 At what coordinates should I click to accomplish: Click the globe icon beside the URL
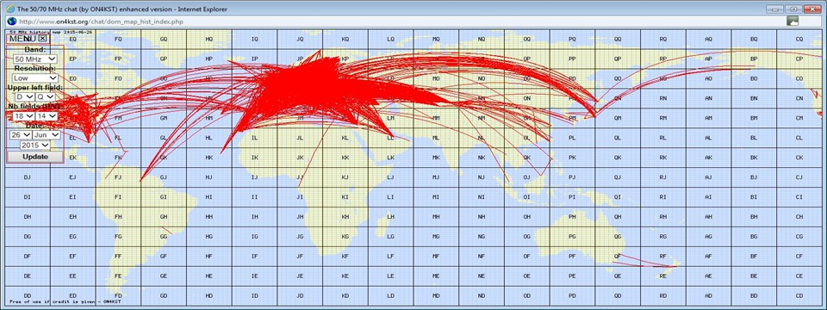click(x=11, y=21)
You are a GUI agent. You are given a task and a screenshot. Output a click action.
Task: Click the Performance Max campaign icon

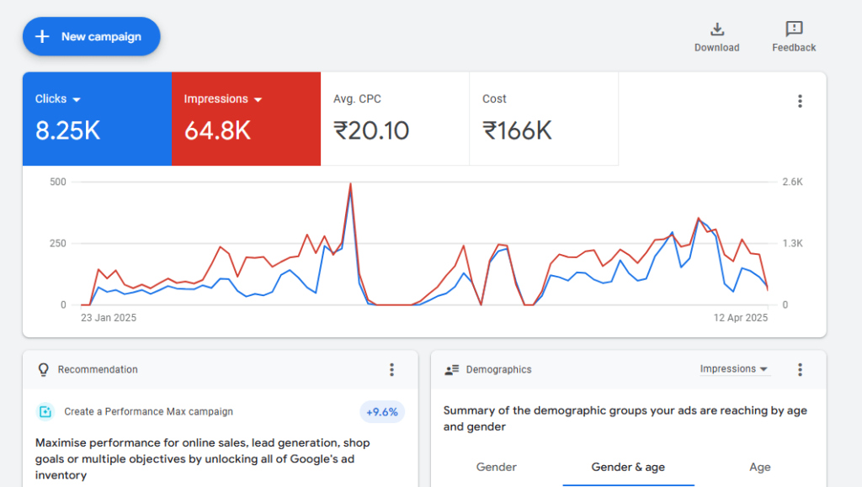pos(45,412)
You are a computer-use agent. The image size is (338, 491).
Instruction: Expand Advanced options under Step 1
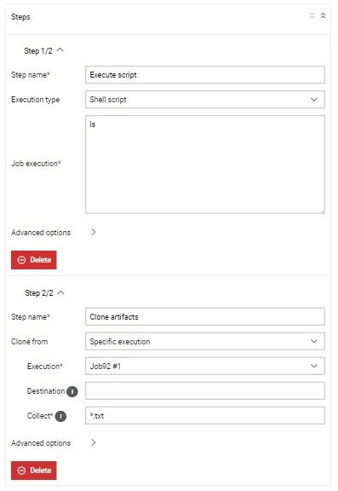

________

### WHAT YOU NEED TO DO
Lines from the one that holds "Task: Click the Performance Max campaign icon" through the final line of the material are to be duplicated exactly; no pictures belong in the copy.

### RESULT OF THIS TASK
Task: Click the Performance Max campaign icon

pos(45,412)
You are a computer-use agent. The image size is (338, 491).
Instruction: Expand Advanced options under Step 1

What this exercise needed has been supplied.